How to complete this task → Look through the material below. Return exactly the lines from the one with "You are a computer-use agent. The" through the one with "Task: Add layer style with fx icon", both included.

((

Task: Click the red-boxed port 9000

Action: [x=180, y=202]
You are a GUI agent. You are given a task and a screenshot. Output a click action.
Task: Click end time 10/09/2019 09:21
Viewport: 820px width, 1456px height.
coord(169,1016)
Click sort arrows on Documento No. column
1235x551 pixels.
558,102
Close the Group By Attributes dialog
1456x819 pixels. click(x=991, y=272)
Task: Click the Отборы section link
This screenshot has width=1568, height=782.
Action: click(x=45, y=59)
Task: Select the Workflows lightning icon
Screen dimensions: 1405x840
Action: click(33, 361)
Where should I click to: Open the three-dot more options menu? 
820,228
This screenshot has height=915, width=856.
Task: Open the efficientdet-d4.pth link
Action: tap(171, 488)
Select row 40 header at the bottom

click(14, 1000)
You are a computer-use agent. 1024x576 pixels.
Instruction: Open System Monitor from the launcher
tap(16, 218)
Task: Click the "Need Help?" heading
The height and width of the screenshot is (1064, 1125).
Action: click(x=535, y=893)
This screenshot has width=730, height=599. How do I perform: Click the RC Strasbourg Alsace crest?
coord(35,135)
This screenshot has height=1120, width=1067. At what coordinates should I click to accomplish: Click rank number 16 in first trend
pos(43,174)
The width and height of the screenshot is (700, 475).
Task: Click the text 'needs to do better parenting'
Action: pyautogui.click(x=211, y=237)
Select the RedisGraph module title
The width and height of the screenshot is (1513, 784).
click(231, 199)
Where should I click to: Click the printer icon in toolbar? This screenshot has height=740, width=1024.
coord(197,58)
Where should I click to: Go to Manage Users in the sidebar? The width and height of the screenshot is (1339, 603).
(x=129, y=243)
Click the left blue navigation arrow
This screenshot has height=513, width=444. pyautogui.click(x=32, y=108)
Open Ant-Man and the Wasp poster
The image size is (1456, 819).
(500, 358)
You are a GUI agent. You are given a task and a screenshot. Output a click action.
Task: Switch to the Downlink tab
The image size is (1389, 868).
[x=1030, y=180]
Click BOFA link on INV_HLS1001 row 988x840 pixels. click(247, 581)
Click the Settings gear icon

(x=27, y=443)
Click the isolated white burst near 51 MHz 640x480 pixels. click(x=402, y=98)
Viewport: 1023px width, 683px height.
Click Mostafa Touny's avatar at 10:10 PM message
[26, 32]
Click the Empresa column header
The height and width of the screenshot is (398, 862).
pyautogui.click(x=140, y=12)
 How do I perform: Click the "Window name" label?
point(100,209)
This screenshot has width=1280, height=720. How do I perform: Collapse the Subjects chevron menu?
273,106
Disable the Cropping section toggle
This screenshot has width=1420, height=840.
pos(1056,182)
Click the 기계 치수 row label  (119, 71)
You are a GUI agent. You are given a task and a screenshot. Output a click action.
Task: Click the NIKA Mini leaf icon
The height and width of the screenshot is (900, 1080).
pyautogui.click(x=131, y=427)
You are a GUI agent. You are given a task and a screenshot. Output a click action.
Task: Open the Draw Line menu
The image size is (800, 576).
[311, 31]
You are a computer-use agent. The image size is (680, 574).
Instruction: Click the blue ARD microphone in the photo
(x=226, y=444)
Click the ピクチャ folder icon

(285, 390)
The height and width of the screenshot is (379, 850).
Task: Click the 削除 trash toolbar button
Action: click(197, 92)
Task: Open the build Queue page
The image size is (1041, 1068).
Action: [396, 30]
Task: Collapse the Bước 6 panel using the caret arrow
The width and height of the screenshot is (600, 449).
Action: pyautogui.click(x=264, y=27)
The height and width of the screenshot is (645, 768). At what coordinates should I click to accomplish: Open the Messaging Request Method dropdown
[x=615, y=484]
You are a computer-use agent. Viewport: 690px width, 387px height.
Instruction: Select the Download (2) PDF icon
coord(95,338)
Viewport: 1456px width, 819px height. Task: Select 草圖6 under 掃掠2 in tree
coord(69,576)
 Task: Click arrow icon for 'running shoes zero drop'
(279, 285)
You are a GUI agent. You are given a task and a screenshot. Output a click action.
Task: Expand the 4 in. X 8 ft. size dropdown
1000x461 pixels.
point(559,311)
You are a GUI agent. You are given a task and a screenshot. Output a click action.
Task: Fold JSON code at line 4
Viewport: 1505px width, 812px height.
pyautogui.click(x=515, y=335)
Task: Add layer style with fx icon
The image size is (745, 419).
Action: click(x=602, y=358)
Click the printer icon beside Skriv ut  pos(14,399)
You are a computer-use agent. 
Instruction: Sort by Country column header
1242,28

))

Reply →
You are a computer-use agent. The image size is (680, 574).
Instruction: Click the blue ARD microphone in the photo
(x=226, y=444)
Click the ピクチャ folder icon

(285, 390)
The height and width of the screenshot is (379, 850).
Task: Click the 削除 trash toolbar button
Action: click(197, 92)
Task: Open the build Queue page
The image size is (1041, 1068).
Action: [396, 30]
Task: Collapse the Bước 6 panel using the caret arrow
The width and height of the screenshot is (600, 449).
Action: pyautogui.click(x=264, y=27)
The height and width of the screenshot is (645, 768). At what coordinates should I click to accomplish: Open the Messaging Request Method dropdown
[x=615, y=484]
You are a computer-use agent. Viewport: 690px width, 387px height.
Instruction: Select the Download (2) PDF icon
coord(95,338)
Viewport: 1456px width, 819px height. Task: Select 草圖6 under 掃掠2 in tree
coord(69,576)
 Task: Click arrow icon for 'running shoes zero drop'
(279, 285)
You are a GUI agent. You are given a task and a screenshot. Output a click action.
Task: Expand the 4 in. X 8 ft. size dropdown
1000x461 pixels.
point(559,311)
You are a GUI agent. You are given a task and a screenshot. Output a click action.
Task: Fold JSON code at line 4
Viewport: 1505px width, 812px height.
pyautogui.click(x=515, y=335)
Task: Add layer style with fx icon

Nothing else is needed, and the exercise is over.